The removal from the buffer can be adapted to the needs of the heat consumer. Here, too, several consumers can be operated in parallel. The prerequisite is that the solidified material from there is again fed to a melting plant, for example as a flake by means of a screw conveyor. Merging the energy from different sources into a single larger heat pool with defined caloric data creates the prerequisite for installing even larger consumers who depend on the presence of a stable, unified heat inventory.

• – bei 10 Stunden (600 Minuten) 1 Minute pro Umdrehung
• – bei 12 Stunden (720 Minuten) 1,1 Minute pro Umdrehung
• – bei 24 Stunden (1440 Minuten) 2,3 Minuten pro Umdrehung.

Examples 1 to 4 describe applications on an industrial scale which are intended to demonstrate the performance of the process according to the invention. For the throughput of quantities in the order of 100 tons used there storage capacity for molten heat storage material naturally also a corresponding dimensioning of the crystallization plant is required. A calculation shows, for example, that a roll with a diameter of 2 m and a width of 5 m offers cooling for 100 tons per storage period. Such a roll with a surface area of 31.5 m ² would, with a layer thickness of 5 to 6 mm, 157.5 kg heat storage material (calculated at 5 g / cm ² for paraffinic materials with a density of about 0.9 g / cm ³ ) per revolution. For 100 tons, this results in a necessary output of 635 revolutions. Depending on the working time per storage period, the following rotational speeds would result:

• - at 10 hours (600 minutes) 1 minute per revolution
• - at 12 hours (720 minutes) 1.1 minutes per revolution
• - at 24 hours (1440 minutes) 2.3 minutes per revolution.

This would mean that the velocity of the thermal storage material arriving at the scraper is in the range of 3.5 cm / s to 10.3 cm / s.

Under given local conditions (for example at larger chemical sites with different heat sources and different demand carriers), it is also possible to use thermal storage materials with different operating temperatures (according to their melting points) by constructing several parallel systems, for example conventional hard paraffins with melting temperatures of 50 to 60 ° C or Specialty paraffins with melting temperatures up to about 100 ° C in addition to polyolefin degradation waxes after DE 100 01998 A1 or modified polyolefins DE 10 2010 052 287 A1 with melting temperatures of 120 to 140 ° C. A side by side use of paraffins / waxes and salts or salt hydrates is possible. By connecting plants with different melting temperatures in series, the heat content of the heat sources can be maximally utilized.
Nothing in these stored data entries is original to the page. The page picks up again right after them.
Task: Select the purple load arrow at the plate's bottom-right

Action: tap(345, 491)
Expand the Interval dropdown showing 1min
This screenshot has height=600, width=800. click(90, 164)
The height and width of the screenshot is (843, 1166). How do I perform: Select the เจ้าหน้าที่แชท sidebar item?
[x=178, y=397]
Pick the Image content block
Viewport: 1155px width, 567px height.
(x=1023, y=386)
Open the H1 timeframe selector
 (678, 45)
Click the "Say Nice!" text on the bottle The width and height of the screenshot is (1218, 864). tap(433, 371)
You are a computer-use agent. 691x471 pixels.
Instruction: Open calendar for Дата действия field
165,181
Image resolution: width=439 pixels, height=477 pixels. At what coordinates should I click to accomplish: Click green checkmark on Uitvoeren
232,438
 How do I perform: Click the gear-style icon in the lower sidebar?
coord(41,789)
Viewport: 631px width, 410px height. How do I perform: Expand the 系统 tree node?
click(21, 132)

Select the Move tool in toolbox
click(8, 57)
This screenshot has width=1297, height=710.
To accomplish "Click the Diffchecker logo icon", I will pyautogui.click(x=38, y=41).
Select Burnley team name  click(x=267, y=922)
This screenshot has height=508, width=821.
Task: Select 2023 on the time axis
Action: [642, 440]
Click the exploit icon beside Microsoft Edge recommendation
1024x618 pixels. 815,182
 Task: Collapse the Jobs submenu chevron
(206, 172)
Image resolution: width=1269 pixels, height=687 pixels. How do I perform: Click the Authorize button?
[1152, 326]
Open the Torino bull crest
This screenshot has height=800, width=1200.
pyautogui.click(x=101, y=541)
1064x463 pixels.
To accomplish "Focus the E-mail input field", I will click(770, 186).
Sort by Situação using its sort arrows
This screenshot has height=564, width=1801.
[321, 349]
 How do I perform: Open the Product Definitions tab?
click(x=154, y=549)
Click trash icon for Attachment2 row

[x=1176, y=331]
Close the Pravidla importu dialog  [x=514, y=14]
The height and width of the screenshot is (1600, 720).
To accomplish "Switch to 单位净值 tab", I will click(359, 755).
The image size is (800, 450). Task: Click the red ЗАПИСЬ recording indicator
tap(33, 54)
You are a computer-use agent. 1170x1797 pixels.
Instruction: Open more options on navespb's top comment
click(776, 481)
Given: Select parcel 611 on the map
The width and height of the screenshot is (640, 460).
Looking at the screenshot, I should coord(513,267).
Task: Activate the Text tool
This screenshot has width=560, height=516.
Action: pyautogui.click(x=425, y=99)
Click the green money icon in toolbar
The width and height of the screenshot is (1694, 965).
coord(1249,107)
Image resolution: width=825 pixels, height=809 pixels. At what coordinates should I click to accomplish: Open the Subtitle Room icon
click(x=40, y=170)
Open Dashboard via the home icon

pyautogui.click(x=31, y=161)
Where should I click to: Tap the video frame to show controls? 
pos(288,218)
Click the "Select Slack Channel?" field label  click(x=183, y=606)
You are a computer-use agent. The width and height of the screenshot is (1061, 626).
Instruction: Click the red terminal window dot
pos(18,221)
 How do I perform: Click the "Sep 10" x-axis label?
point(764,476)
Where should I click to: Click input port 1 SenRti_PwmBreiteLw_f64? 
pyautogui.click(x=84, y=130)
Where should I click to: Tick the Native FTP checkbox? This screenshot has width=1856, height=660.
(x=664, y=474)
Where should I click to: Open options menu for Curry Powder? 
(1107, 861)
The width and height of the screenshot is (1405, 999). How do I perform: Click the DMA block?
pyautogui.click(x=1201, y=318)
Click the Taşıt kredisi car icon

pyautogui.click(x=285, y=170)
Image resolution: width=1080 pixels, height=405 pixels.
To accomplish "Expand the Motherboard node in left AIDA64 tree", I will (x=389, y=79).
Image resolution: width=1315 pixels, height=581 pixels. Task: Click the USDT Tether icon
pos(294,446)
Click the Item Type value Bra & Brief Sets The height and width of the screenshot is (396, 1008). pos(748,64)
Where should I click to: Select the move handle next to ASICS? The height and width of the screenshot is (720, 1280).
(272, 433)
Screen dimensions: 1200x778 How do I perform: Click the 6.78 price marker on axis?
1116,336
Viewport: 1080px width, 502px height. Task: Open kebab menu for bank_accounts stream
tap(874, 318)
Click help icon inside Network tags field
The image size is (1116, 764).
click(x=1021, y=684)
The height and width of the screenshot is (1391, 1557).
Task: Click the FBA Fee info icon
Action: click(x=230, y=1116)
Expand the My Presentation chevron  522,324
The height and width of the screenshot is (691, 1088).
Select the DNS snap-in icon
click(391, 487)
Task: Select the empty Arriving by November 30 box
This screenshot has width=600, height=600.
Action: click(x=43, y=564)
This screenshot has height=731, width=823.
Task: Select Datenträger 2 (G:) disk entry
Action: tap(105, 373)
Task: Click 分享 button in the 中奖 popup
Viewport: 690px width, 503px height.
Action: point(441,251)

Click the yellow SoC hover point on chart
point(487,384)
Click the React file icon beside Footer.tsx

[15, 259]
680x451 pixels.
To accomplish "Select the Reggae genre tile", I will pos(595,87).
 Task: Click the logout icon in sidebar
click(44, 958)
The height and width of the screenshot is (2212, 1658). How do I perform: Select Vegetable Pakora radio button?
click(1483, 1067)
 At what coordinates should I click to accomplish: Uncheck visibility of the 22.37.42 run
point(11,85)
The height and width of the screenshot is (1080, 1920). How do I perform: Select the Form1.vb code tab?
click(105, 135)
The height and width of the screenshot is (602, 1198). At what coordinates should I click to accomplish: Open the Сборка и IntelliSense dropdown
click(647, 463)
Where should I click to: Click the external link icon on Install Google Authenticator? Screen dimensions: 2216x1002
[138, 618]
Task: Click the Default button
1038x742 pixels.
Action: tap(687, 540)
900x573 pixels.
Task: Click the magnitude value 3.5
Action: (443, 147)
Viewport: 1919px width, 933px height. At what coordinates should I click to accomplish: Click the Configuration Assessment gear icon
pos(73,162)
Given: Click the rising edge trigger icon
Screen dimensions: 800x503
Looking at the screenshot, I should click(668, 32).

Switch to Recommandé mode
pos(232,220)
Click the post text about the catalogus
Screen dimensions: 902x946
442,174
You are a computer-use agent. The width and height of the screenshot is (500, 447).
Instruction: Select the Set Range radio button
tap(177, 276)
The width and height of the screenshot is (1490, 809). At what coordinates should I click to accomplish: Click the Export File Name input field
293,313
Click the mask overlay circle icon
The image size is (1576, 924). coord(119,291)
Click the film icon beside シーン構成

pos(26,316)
Another significant advantage of the method according to the invention over the prior art is that at any time a partial or complete removal of the heat storage material from the circulation is possible. Thus, for example, a paraffin waxed by the use can be easily removed in liquid form and transported by tank wagon to a paraffin factory where it can be worked up to new material by means of conventional cleaning processes such as bleaching earth refining or else hydrogenation. For larger systems, this treatment option can also be created on site. With this regeneration option, the risk of an aging-related decrease in cycle stability can be counteracted.

In heat storage materials such as certain paraffins, which tend due to a wide molecular weight spectrum of their ingredients when used in conventional latent heat storage to segregation and thus to a decrease in heat storage capacity, this tendency is suppressed in the process according to the invention by the constant circulation of the material. In the same sense, the tendency to segregate present in salt hydrates and salt mixtures is also counteracted.

As a shortcoming in the use of salts and salt hydrates is frequently referred to in the known methods that these compounds tend to crystallize to hypothermia, whereby the release of the stored latent heat not at the actual solidification point but only after further cooling and thus working in a tight Temperature range hindered. By contrast, in the method according to the invention, work is carried out from the start in a broader temperature range and the heat storage material is cooled down to the vicinity of the inlet temperature of the heat carrier on the consumer side in the crystallization system during the heat release. A delay of the crystallization in this area by a supercooling of the melt can thus be largely tolerated in the process according to the invention.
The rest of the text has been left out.